Bagging discounts on Black Friday and Cyber Monday have become a yearly ritual for many of us. The roots go back to the early 20th century – a folk belief is that it is the day retailers go “into the black” after running at a loss for the year. In reality, the term was first connected with the day after Thanksgiving as a comment on the nightmarish congestion generated by the crowds in Philadelphia.
In the 1980s sports games gave way to shopping as the public’s favourite post-Thanksgiving pastime. Cyber Monday arose in the mid-noughties when marketers realized that workers returning to the office following Thanksgiving breaks were making use of high-speed internet connections to shop online bargains. As with Black Friday, it has become an online battleground between retailers keen to leverage whatever technological edge is available, to grab as big a slice of the pie as they can.
In today’s climate, this increasingly means Artificial Intelligence (AI) – specifically machine learning powered by big data – and this has altered the playing field dramatically.
In retail, this technology has two main uses – predicting demand and personalizing services.
Traditionally, retailers used Black Friday as a means of shifting stock which hadn’t sold during the year, at a reduced price. Thanks to the huge increase in the amount of data which we generate, and which retailers can capture and analyse, today it’s possible for them to predict what we will spend our money on with greater accuracy than ever before.
This means that pricing, inventory and distribution can all be managed more efficiently, with global retailers such as Amazon and Alibaba able to stock distribution centres according to regional buying habits. The overall savings on transportation when they discover that, say, there is a low demand for ice in Alaska over the holiday period, leads to overall reduced operational costs and eventually lower cost to the consumer.

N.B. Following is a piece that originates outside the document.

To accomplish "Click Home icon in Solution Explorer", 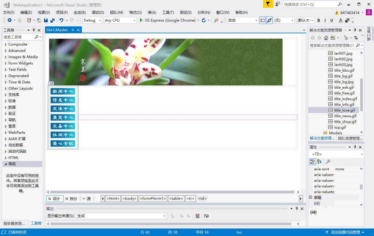I will pos(326,38).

That’s a trite example of course, and in reality, today’s sophisticated machine learning engines are built around artificial neural networks designed to mimic the learning process of the human brain. After all, it’s the most capable information processor known to exist and is capable of finding far more subtle signals and relationships. AI – of which machine learning is the current state-of-the-art – seeks to augment our classification-based learning system, honed through millions of years of evolution, with the perfect recall, lightning speed and infallible logic of a computer.